NADA Miami 2022

JDJ is thrilled to debut a new series of paintings by Lucia Love at NADA Miami 2022.

NADA Miami 2022, Installation View

Lucia Love, I Get Lifted, 2022, Oil on canvas, 36 x 60 in

Lucia Love has long interrogated the dynamics of power within symbols through imagined juxtapositions of bodies and their relations. It’s a practice of making her own adjustments to the pictorial canon.

Lucia Love, Target Practice, 2022, Oil on canvas, 60 x 36 in

While her previous work has focused on the idealized bodies of angelic figures and monumental statues, here these figures float as if suspended in gelatinous respite—a trophy of a different sort, more relic than monument.

NADA Miami 2022, Installation View

Like the boluses of wax inside lava lamps that orbit around according to changing density, the skins of Love’s figures are arrested in a visual display of viscosity, specimens that have been removed of their bones, hair, and nails.

Lucia Love, Empty Like a Bowl, 2022, Oil on canvas, 48 x 60 in

In communion with Love’s longstanding interest in unpacking the symbolic scaffolding of gender, the bodies throughout the Spancil series have been de-sexed. In place of head, breasts, and genitalia, are holes, craters, and slits.

And yet in some ways, their absence highlights their presence. “How am I judged for having holes?” Love asks. There is an uneasy eroticism in the hole—it both disturbs and invites in its darkness and uncertainty.

Lucia Love, Mic Drop, 2022, Oil on canvas, 48 x 60 in

NADA Miami 2022, Installation VIew

Within these new paintings, presented here for the first time at NADA Miami, limbs warp and flow as if trying to keep its posture, to maintain some form of stability. The figures contort themselves, pushing up against the edges of the picture in front of exuberantly patterned backgrounds.

Lucia Love, Clever Girl, 2022, Oil on canvas, 48 x 60 in

“The name spancil is taken from Arthurian legend,” writes New York-based artist Lucia Love. “It refers to the skin of a knight used in a love spell that can transform the wearer into your life-long love.”

The Irish folklorist Thomas Johnson Westropp made brief mention of this “horrible” charm in his 1922 article “Folklore on the Coasts of Connacht, Ireland,” where he describes a peasant custom of wrapping a continuous loop of skin around a young man’s body while he slept so to predict whom he would marry. It also happens to sound like stencil. Love got the idea for this new series of paintings while operating a laser cutter to make stencils for painting, a process of making holes in paper that she likens to the skin of the body, and the multitudes of holes that perforate our own outer membrane.
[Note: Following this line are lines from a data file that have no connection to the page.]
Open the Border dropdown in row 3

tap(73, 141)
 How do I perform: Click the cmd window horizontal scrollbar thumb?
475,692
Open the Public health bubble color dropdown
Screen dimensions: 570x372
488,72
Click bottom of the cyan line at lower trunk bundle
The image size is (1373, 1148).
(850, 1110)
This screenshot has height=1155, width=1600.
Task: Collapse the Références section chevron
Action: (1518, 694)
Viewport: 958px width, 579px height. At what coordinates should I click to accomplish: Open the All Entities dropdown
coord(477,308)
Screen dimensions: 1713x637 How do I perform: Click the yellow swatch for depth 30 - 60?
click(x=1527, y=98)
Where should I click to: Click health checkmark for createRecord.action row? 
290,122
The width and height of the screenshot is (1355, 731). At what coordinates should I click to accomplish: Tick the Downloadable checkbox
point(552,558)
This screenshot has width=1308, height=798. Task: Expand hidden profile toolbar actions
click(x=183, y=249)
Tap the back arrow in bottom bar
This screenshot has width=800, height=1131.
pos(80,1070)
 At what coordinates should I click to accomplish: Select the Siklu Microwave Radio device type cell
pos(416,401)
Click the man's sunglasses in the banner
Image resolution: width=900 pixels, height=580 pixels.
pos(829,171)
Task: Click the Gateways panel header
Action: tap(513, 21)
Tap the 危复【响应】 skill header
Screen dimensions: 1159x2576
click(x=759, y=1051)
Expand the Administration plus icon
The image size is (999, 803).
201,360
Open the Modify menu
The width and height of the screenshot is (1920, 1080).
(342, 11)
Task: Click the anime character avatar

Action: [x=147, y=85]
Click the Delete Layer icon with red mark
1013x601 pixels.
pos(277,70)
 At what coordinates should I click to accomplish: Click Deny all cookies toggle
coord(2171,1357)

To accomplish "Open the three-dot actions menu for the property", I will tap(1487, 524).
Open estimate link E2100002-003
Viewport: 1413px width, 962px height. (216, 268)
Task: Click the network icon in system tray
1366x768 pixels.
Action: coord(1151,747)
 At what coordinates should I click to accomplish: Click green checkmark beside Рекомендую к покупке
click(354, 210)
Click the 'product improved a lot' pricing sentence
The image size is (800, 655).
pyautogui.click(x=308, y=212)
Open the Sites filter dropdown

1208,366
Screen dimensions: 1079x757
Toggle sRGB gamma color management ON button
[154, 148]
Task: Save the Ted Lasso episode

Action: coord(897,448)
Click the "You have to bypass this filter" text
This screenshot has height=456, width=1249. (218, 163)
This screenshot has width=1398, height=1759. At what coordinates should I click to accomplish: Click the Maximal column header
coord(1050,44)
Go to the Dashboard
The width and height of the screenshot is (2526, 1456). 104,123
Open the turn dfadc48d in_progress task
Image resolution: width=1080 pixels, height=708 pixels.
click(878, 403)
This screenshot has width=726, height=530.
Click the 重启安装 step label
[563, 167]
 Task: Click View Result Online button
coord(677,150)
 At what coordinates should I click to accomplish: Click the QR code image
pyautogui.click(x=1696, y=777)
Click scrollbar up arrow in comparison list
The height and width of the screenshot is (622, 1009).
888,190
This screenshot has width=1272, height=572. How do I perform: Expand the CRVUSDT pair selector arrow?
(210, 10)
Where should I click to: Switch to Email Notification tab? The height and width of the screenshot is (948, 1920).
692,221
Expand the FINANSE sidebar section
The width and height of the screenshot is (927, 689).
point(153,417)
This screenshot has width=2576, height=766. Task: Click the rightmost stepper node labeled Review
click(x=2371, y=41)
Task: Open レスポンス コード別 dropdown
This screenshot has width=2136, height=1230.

Lucia Love, Under the Rainbow, 2022, Oil on canvas, 48 x 60 in

Like the folkloric spancil used to find true love, Love’s spancils offer themselves up to be consumed by the viewer in contemplating the barrier between human and not-quite human—what it means to be potentially de-humanized for having holes.

NADA Miami 2022, Installation View

Lucia Love, Censored, 2022, Oil on canvas, 24 x 48 in

Lucia Love (b. 1988, New York, NY, lives and works in NY) attended the School of Visual Arts on a grant from the Foundation for Contemporary Arts, where they studied painting and animation. They are a co-host of the Art and Labor podcast, where they chronicles the stories of social justice organizing within the arts. Art and Labor focuses on the human cost of the art world and advocates for fair labor practices for artists, museum workers, art handlers, interns, and anyone traditionally overworked and underpaid in the field.